The government has preferred not to invest in dams for hydroelectricity but has been buying cheaper power from its energy-surplus neighbours. Big cities here including Kabul, Herat, Mazar-e-Sharif and Kunduz get electricity from the grid, while most parts of the country are in darkness.
According to Mirwais Alami, the head of Breshna, company says, CASA-1000 would light up more areas.
But as always, there are two views on where the transmission lines should pass through. Members of Parliament (MPs) from Bamyan argue that their province would be less risky than Salang. Breshna officials think any attempt to change the route will only delay the project; electricity would be supplied through a substation in Parwan and transferred via Ghorband district to Bamyan.
More than 70 avalanches and heavy snowfall in many parts of the northern provinces, end-February, killed people and brought down electricity transmission lines from Uzbekistan passing through the Salang Pass, throwing Kabul in darkness for days.
CASA-1000 may be delayed by objections raised by Uzbekistan over Tajikistan’s failure to share a mandatory Transboundary Environmental Impact Assessment (TEIA) report for the development of the Rogun dam.
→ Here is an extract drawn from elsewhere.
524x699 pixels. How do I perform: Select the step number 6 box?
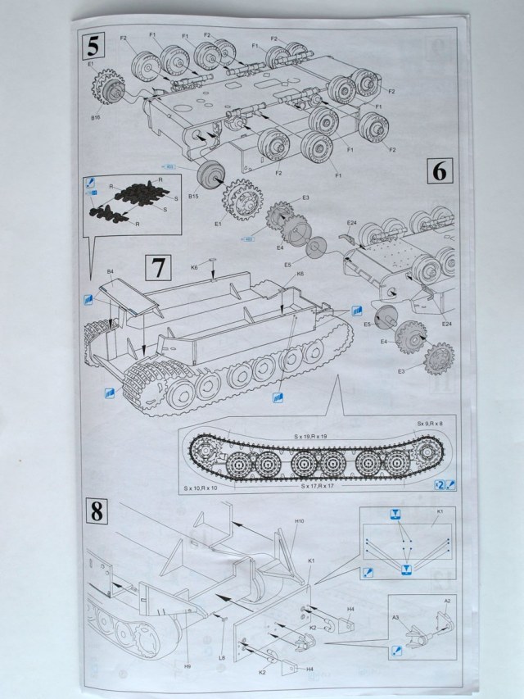click(x=439, y=172)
The TEIA is a requirement around the world for projects, especially hydropower that could affect environment in downstream areas, in this case Uzbekistan, Kazakhstan and Turkmenistan. The Rogun and other hydropower projects, which would provide electricity for the CASA-1000, are located on trans-boundary rivers of Central Asia and so far “the TEIA of these projects are neither shared nor cleared by lower riparian countries”, Uzbekistan stated in a “letter of disapproval” handed over to Pakistan last month, according to a report in the Pakistani daily Dawn, on March 13.
Trilateral ties
Meanwhile there is slow but steady progress on a trilateral trade agreement involving Afghanistan, Pakistan and Tajikistan. The Ministry of Foreign Affairs’ website states the second review meeting on the draft of the pact was held in Dushanbe city on March 10 and 11. Officials from the three countries again met in Dushanbe on April 11 where they finalised the draft with the signing ceremony expected to be held in Kabul.
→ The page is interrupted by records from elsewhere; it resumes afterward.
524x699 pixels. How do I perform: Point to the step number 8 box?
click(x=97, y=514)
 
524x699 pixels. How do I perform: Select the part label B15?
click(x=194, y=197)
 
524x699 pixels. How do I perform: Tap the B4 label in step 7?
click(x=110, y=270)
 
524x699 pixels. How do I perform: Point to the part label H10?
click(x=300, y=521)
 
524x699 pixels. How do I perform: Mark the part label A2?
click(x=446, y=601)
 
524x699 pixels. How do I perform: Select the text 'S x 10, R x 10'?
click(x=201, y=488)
The agreement aims to boost the volume of trade between the three countries. However, there is some scepticism over whether it would benefit Afghanistan as much as Pakistan. Afghan traders have repeatedly complained about problems in using the trade agreement with Pakistan to access India.
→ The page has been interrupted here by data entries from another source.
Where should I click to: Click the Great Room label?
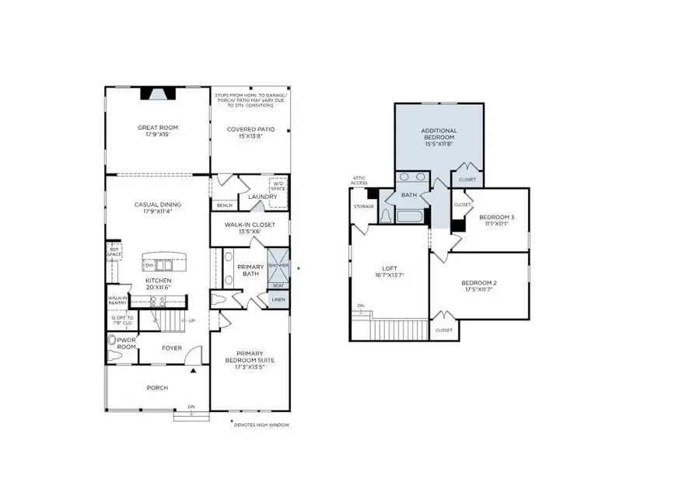(x=158, y=131)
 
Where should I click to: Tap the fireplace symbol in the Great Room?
(x=158, y=94)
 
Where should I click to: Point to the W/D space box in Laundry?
(x=278, y=187)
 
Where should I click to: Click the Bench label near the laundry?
(x=225, y=205)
“Pakistan is trying to open the corridors of central Asia, and in different ways it has closed its dry ports to Afghan trucks. Now Afghanistan can assert similar pressure on Pakistan by blocking ports of Torkham, Sherkhan and Spin Boldak port,” says Sayed Masoud of Kabul University.
Meanwhile, Musafer Quqandi, the spokesperson of Ministry of Commerce and Industries, says the proposed trilateral agreement gives Afghanistan a chance to connect with central Asia. “Trucks from Pakistan would cross into Tajikistan and re-enter through Afghanistan. So would trucks from Afghanistan be able to travel all over Tajikistan and Pakistan,” he says.
TAPI
Hopes are pinned on TAPI, the ambitious multi-partner pipeline project, as the economic link to the region, according to Mines and Minerals Minister Daud Shah Saba.
Three countries have bid to become the commercial consortium leader for financing the project – one each from France, Russia and China. The bids will be discussed at the upcoming Kabul meeting of the consortium of four state-owned companies: Turkmengas, Afghan Gas Enterprise, Inter State Gas Systems (Pakistan), and GAIL (India) Ltd. They are equal partners in TAPI that will build, own and operate the planned 1,800-km pipeline.
“The French-company Total, ARTI Global of Russia, and China National Petroleum Corporation are participating in the bid in two months in Kabul,” the minister said. “I hope the decision would be positive.”